SUPPLIED RECORDS ▸
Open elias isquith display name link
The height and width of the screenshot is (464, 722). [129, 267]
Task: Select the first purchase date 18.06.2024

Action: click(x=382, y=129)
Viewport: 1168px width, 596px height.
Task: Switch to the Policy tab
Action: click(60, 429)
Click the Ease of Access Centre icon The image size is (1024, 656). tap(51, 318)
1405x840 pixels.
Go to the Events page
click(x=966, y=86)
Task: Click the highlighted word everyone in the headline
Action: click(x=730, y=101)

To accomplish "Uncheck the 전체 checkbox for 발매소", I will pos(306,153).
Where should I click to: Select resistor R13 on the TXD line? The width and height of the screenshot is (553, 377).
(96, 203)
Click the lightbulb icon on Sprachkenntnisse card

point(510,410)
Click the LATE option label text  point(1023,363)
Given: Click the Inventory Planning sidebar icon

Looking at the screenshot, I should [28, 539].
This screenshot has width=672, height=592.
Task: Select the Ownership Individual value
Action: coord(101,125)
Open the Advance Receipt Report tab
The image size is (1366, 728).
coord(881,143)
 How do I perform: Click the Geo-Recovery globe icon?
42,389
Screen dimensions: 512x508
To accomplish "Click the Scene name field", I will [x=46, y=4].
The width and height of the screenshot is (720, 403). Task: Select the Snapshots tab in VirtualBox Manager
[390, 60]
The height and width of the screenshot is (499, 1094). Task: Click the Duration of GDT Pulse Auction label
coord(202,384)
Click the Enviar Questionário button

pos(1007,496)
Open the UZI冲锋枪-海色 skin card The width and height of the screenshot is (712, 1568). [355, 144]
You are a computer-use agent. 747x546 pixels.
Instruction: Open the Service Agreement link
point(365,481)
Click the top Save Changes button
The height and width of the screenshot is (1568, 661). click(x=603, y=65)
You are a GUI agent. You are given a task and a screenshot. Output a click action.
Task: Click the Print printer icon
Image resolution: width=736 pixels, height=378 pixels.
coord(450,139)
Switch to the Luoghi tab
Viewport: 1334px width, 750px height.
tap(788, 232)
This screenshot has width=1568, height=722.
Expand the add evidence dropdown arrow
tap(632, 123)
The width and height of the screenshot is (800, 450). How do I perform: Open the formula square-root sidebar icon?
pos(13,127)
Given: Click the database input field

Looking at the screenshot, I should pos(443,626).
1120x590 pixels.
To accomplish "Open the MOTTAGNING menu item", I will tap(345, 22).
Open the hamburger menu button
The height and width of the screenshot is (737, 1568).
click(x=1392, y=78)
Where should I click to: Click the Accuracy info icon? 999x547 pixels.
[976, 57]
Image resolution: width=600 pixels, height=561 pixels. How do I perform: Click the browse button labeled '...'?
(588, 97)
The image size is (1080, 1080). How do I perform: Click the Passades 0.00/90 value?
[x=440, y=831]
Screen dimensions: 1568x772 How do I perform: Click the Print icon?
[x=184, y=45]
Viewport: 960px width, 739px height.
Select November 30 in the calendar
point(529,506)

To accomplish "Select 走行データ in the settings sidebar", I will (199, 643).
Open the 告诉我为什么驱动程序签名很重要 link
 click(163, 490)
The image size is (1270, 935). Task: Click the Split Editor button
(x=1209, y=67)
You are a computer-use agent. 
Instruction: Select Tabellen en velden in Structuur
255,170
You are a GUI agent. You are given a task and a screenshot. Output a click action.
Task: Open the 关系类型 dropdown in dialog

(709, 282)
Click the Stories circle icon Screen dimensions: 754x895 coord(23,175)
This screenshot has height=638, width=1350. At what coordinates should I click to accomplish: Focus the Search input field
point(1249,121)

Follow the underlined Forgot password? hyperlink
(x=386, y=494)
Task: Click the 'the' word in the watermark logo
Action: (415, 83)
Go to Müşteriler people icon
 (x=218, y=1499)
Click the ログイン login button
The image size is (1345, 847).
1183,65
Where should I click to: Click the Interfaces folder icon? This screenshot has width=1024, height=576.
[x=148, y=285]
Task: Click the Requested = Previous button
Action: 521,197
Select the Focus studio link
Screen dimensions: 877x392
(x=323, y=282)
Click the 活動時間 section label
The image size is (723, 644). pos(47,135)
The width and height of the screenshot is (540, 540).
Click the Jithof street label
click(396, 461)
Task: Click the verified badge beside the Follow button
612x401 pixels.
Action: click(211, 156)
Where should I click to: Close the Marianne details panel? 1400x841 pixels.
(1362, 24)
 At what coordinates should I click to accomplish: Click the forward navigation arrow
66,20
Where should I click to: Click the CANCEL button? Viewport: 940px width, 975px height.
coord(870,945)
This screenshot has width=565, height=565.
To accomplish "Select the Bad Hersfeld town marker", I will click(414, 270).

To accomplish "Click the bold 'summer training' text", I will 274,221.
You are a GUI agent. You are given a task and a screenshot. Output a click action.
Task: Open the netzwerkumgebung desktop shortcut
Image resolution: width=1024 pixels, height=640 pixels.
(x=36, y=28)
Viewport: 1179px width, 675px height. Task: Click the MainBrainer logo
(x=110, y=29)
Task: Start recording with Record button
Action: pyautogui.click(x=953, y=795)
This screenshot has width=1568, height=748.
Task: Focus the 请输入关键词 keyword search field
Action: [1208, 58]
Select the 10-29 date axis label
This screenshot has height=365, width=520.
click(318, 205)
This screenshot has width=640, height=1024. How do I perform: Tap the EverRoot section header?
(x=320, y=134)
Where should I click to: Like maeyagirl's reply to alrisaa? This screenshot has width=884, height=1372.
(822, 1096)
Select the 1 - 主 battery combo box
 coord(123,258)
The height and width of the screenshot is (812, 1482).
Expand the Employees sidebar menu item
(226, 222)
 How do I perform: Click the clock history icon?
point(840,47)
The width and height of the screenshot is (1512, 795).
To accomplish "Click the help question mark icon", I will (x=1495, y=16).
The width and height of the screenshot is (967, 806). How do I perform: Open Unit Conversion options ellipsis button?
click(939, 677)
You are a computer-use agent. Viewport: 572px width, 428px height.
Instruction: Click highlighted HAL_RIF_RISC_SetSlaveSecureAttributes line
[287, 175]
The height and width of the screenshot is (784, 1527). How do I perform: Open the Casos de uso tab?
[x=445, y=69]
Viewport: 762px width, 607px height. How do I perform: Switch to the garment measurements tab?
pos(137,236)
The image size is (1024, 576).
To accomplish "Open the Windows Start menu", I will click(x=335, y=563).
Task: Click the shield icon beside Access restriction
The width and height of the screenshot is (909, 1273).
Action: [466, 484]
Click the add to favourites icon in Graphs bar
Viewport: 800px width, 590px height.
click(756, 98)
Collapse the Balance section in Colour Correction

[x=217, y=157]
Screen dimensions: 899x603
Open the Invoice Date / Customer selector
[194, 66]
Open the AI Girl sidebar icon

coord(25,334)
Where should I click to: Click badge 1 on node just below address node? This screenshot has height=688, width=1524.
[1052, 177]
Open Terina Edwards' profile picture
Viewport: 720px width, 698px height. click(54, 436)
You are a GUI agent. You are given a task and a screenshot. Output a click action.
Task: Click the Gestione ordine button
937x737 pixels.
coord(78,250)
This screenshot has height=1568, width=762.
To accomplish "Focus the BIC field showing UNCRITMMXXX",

EXERCISE OBJECTIVE ▸ Find and copy each line of the material that holds the word "Access".

RESPONSE AREA ▸
Click the Ease of Access Centre icon The image size is (1024, 656). tap(51, 318)
Task: Click the shield icon beside Access restriction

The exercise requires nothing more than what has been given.